Note how many lines in the following material mention "folder", then give that number by itself.
[Start of Attachment]
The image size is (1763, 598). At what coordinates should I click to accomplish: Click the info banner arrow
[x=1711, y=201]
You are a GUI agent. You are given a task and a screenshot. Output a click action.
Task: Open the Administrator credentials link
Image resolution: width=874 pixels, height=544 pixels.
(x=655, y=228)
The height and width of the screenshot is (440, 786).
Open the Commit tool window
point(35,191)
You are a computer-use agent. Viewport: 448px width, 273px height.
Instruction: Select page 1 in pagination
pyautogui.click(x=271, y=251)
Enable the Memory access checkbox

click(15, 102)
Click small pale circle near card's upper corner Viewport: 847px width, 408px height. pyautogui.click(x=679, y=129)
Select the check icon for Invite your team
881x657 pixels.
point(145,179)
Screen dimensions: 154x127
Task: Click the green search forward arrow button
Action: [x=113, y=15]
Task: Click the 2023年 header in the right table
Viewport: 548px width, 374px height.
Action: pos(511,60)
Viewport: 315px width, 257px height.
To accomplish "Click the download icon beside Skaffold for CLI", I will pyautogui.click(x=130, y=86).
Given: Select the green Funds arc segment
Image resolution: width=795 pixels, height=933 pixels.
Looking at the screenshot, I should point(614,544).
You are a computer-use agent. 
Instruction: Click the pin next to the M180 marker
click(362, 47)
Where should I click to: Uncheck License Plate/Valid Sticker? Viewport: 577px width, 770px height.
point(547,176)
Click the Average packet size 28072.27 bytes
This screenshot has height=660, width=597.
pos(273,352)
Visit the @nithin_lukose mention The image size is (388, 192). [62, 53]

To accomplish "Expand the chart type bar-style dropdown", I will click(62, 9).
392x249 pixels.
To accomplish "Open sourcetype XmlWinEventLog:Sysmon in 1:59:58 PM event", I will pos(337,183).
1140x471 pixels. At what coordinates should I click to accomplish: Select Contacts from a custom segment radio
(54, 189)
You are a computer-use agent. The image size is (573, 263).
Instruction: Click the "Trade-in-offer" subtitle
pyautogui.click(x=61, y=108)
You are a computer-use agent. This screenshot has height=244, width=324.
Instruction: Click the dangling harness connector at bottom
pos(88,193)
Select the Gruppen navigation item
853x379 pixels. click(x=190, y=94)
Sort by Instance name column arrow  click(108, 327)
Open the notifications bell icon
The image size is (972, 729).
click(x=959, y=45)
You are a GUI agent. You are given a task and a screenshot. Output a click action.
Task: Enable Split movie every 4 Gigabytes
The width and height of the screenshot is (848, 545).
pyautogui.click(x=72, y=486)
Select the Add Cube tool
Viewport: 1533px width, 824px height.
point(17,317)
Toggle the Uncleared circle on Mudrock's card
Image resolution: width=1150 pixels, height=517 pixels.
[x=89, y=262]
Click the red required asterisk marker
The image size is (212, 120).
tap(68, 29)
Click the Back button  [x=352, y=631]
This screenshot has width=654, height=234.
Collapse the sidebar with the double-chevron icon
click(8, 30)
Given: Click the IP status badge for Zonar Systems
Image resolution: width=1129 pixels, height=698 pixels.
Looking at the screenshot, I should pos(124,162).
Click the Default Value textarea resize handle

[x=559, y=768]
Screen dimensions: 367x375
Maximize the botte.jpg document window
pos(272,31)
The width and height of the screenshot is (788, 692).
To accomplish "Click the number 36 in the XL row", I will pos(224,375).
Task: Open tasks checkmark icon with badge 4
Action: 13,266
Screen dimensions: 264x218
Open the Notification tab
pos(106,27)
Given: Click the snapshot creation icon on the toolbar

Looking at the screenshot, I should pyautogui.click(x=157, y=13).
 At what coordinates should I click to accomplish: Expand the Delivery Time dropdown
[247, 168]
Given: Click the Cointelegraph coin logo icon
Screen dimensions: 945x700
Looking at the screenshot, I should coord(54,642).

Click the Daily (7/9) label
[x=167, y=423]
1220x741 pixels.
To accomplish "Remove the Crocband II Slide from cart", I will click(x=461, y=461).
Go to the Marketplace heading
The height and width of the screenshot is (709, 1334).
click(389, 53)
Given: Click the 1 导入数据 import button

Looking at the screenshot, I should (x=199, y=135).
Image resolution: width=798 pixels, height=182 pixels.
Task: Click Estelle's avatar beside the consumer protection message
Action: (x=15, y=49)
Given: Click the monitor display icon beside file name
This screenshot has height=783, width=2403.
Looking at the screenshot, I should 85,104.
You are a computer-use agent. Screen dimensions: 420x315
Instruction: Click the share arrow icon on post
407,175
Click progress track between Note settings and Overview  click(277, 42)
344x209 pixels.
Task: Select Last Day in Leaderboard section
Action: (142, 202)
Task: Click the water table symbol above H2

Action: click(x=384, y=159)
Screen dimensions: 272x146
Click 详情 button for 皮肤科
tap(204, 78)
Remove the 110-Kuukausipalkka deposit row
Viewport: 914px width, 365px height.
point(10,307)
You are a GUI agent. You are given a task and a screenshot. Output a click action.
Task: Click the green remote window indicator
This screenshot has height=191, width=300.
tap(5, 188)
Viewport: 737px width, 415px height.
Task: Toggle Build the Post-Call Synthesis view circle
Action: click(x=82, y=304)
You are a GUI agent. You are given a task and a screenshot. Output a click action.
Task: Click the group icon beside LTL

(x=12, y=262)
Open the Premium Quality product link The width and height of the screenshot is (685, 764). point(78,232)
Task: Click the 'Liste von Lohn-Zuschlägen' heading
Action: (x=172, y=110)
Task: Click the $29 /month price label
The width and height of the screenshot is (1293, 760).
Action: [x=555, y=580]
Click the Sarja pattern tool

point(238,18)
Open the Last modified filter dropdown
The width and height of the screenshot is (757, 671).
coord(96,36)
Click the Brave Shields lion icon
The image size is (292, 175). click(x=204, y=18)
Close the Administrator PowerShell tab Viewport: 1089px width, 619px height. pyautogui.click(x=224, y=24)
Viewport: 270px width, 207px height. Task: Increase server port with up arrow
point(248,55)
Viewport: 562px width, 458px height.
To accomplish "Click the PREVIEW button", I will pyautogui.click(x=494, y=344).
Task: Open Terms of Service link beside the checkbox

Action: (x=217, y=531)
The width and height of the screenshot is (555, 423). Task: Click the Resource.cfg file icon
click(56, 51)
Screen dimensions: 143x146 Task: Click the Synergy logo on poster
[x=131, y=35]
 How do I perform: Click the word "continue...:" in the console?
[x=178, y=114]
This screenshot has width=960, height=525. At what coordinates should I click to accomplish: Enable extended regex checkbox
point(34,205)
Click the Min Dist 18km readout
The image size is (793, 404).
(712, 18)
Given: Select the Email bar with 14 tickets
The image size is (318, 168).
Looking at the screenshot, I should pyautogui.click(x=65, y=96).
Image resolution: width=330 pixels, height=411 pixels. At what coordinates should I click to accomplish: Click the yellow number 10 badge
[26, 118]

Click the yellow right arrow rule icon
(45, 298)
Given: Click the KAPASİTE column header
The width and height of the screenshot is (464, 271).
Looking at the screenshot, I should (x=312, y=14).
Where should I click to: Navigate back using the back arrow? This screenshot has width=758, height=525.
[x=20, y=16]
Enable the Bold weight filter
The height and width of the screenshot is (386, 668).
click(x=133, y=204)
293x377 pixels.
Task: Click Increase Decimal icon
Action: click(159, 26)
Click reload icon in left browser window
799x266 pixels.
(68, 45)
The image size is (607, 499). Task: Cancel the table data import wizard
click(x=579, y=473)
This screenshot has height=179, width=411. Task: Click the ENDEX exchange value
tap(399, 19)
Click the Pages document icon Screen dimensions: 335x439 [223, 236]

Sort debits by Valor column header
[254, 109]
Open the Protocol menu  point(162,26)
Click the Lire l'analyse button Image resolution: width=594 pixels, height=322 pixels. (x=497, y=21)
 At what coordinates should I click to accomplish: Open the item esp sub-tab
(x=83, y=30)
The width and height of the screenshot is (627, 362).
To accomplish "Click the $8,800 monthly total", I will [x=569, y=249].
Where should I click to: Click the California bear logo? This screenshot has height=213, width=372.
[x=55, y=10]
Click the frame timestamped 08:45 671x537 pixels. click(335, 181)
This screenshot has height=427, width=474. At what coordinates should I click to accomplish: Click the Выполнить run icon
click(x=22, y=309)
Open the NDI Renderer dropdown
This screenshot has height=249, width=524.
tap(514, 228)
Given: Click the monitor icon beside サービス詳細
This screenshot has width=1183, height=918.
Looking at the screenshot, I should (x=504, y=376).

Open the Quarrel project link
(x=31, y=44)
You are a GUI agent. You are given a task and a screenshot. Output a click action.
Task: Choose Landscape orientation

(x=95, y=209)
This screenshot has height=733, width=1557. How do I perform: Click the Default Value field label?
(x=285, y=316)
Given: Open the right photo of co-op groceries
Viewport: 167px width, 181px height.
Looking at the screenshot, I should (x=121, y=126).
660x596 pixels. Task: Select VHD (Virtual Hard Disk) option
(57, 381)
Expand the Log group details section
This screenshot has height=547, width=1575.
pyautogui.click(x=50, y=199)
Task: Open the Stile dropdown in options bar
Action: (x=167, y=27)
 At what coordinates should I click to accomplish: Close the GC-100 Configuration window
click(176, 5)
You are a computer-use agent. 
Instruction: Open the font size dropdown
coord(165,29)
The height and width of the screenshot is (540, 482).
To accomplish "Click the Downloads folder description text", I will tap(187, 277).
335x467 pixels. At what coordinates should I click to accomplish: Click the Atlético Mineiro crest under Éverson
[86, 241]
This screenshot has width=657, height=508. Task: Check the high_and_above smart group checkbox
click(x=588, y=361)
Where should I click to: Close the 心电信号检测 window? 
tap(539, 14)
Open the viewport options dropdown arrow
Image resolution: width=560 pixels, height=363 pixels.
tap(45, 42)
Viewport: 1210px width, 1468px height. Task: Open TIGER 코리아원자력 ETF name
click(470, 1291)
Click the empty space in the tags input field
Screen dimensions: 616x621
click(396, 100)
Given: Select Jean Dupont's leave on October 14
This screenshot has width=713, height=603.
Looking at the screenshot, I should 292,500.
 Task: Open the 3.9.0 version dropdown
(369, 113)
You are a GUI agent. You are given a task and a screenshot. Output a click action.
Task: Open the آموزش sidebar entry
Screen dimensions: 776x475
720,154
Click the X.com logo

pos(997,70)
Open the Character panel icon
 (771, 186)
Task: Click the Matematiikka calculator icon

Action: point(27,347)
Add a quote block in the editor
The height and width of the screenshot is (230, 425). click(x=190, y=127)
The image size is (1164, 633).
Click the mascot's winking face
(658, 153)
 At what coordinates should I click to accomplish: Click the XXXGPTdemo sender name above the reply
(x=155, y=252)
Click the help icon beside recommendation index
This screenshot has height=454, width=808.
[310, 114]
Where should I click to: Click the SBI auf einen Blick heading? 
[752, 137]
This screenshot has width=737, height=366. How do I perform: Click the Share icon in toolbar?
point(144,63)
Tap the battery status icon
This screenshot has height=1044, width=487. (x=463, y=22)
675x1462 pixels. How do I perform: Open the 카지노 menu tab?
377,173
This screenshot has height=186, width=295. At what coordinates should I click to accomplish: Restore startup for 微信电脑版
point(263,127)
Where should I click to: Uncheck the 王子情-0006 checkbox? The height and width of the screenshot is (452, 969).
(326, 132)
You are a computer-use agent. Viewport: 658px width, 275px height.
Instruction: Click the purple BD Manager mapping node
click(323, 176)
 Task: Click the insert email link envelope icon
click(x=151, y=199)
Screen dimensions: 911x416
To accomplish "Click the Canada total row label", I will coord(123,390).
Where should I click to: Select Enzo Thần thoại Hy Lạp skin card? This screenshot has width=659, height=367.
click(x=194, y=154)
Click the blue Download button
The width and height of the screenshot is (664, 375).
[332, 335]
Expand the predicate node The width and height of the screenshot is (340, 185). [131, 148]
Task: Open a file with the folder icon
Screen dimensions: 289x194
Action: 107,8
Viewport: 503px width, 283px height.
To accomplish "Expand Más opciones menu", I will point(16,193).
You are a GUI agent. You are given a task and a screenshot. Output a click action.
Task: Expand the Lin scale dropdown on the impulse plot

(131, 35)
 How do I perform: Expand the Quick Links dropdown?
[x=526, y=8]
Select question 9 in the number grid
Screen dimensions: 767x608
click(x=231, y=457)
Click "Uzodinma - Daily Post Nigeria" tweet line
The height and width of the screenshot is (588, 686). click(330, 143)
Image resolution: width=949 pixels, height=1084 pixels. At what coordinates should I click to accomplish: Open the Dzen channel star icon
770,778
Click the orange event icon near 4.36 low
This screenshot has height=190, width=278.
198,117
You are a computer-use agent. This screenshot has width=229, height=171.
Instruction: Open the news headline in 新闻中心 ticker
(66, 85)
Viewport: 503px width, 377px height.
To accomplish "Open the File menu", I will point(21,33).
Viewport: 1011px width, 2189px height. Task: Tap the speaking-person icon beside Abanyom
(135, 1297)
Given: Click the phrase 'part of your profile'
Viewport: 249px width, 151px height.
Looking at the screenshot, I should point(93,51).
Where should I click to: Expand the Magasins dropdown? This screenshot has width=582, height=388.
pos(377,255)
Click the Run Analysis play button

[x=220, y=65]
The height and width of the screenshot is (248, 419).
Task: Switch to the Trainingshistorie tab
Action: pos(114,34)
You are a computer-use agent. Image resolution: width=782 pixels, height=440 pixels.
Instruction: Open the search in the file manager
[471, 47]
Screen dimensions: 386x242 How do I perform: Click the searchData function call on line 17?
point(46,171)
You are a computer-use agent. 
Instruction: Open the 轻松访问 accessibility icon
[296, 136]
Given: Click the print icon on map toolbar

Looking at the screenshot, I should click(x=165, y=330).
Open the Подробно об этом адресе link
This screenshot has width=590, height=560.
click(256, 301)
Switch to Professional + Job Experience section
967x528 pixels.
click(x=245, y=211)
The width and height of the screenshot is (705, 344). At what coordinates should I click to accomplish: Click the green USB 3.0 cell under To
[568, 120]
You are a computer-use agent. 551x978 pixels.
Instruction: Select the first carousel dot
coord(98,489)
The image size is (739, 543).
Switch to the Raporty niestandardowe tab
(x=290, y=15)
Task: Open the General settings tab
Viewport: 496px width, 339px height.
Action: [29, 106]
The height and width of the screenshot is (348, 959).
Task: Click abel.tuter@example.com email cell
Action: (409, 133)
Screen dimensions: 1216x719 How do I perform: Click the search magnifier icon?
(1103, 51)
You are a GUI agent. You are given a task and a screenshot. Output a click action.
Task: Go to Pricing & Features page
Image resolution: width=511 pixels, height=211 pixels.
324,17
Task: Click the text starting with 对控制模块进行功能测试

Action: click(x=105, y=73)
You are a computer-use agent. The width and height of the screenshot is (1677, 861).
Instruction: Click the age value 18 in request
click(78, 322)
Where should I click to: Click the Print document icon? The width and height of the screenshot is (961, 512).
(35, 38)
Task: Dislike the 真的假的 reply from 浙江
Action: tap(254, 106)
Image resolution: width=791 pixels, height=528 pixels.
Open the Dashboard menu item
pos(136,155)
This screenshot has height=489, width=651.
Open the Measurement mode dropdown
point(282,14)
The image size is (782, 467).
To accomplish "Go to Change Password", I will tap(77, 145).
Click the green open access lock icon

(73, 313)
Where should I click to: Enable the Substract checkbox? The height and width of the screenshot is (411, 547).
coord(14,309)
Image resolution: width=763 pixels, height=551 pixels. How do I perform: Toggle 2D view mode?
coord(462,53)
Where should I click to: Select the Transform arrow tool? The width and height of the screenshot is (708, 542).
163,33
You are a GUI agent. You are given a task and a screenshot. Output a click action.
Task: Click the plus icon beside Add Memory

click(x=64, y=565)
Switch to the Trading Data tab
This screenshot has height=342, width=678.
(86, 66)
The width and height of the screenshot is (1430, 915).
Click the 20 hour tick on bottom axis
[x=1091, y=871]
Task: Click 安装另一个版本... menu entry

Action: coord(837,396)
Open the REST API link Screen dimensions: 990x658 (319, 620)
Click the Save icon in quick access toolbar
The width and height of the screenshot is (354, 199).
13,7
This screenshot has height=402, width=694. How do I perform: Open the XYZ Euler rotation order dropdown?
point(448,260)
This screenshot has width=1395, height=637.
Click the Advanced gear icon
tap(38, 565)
[End of Attachment]
**RESPONSE**
2